In software cases, courts have permitted distributors of software to assert trade secrecy in their source code, even after widespread public distribution, because the code is typically compiled into “object code,” making it difficult to “decompile,” and so still legally secret. However, a bunch of questions jumped out at me: Contractual precautions will be important, both for establishing that the putative secret is “not readily ascertainable” and for establishing that plaintiff took “reasonable” secrecy precautions.

OpenEvidence does have a “Terms of Use.” It states, among other things, that users agree the “software” “contains proprietary and confidential information that is protected by applicable intellectual property and other laws.” However, I don’t think this Terms of Use is sufficient to generate an express duty of confidentiality. It’s a mass-market, non-negotiated “contract of adhesion.”

Instead, OpenEvidence will have to argue under an “improper means” theory. The question will be whether defendant used “improper means” to access OpenEvidence trade secrets. This case raises some big picture questions about protecting generative AI models as trade secrets.

The Legal Landscape

The main types of trade secrets that generative AI companies might be able to protect include algorithms, code, training data, and aspects of the models’ overall system architecture, including how it was trained, developed, implemented, and “fine-tuned.”

The primary trade secret identified in OpenEvidence’s Complaint is the system prompt code. This refers to the instructions given to a generative AI model in the order to guide its responses to users, customize the model, and enhance its performance.

Contractual Precautions

Contractual precautions will be important, both for establishing that the putative secret is “not readily ascertainable” and for establishing that plaintiff took “reasonable” secrecy precautions.

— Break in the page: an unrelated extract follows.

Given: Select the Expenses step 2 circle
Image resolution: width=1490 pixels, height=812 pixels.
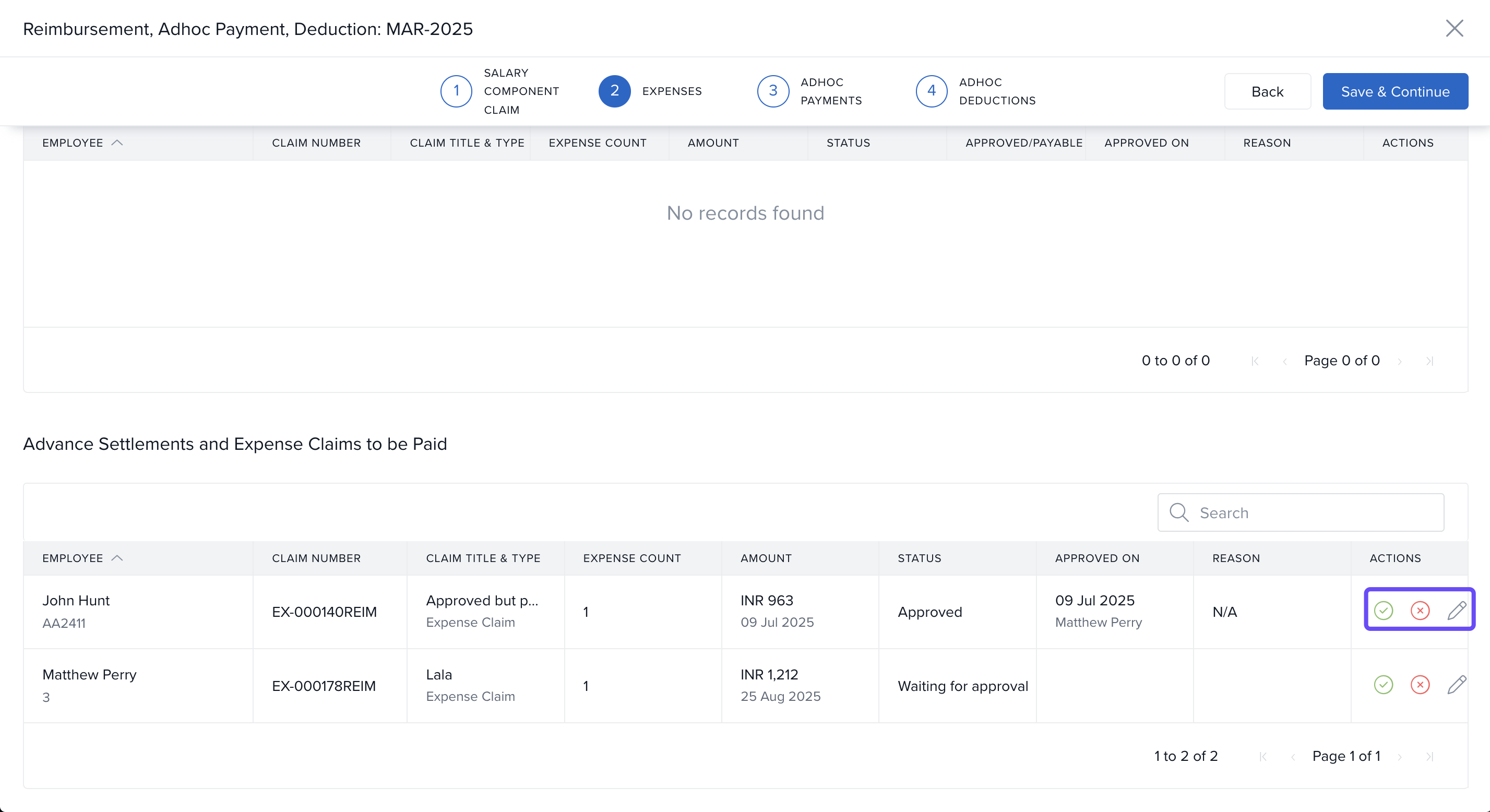Looking at the screenshot, I should pos(614,91).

However, I don’t think OpenEvidence’s Terms of Use is sufficient to generate an express duty of confidentiality. It’s a mass-market, non-negotiated “contract of adhesion.”

Implications

This case raises some big picture questions about protecting generative AI models as trade secrets.

First, how hard is it, in fact, to reverse engineer generative AIs? A few years ago, people apparently thought reverse engineering generative AIs would be hard if not impossible. But now it’s not so clear.

Second, how will courts view data extraction through strategic prompting in order to learn about how a particular model was developed? Will they see this as akin to buying a product on the open market and picking it apart, i.e., traditional legal reverse engineering? Or will they view this as acquisition by improper means, like hacking into a computer or flying a plane over an unfinished plant to see what’s inside?

Third, how much deference will courts give to contracts? Can attaching a terms of use that prohibits reverse engineering turn otherwise-lawful reverse engineering into acquisition by improper means?